Supplied information
+ + +

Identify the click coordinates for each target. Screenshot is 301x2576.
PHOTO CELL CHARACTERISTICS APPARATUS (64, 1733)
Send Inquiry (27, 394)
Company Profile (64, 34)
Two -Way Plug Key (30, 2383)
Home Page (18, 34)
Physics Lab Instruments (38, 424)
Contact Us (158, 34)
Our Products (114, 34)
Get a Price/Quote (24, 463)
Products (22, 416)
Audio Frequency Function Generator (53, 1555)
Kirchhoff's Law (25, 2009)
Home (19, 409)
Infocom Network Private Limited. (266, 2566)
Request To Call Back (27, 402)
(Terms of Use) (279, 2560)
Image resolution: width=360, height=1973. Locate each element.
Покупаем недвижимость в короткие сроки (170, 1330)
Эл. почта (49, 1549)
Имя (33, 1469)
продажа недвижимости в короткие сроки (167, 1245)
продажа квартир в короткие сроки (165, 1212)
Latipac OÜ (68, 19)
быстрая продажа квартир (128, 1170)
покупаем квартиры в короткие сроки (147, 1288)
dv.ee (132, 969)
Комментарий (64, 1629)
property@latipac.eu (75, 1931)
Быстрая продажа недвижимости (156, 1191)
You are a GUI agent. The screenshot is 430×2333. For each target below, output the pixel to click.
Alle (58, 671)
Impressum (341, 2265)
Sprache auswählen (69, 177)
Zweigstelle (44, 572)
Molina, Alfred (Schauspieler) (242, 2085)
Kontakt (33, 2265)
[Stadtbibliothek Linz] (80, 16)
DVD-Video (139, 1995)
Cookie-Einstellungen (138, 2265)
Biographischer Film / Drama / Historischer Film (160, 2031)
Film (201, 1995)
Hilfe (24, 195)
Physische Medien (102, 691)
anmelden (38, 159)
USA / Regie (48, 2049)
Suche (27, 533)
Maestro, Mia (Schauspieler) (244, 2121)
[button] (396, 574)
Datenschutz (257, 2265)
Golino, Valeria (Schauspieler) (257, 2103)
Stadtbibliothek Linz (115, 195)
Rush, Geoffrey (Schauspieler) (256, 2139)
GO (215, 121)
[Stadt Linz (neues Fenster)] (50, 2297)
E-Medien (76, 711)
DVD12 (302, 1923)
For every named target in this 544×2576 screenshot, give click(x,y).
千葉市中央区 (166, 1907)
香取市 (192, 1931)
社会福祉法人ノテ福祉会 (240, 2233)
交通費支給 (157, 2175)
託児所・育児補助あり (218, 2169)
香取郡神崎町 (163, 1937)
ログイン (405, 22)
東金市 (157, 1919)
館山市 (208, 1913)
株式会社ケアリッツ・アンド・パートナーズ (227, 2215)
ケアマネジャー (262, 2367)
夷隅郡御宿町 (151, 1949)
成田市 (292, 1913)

+ + +

Task instructions
In the entries above, find the line containing "東金市 (157, 1919)". Set down that line and every line after it through the last one, exactly and alone.

Reply
東金市 (157, 1919)
館山市 (208, 1913)
株式会社ケアリッツ・アンド・パートナーズ (227, 2215)
ケアマネジャー (262, 2367)
夷隅郡御宿町 (151, 1949)
成田市 (292, 1913)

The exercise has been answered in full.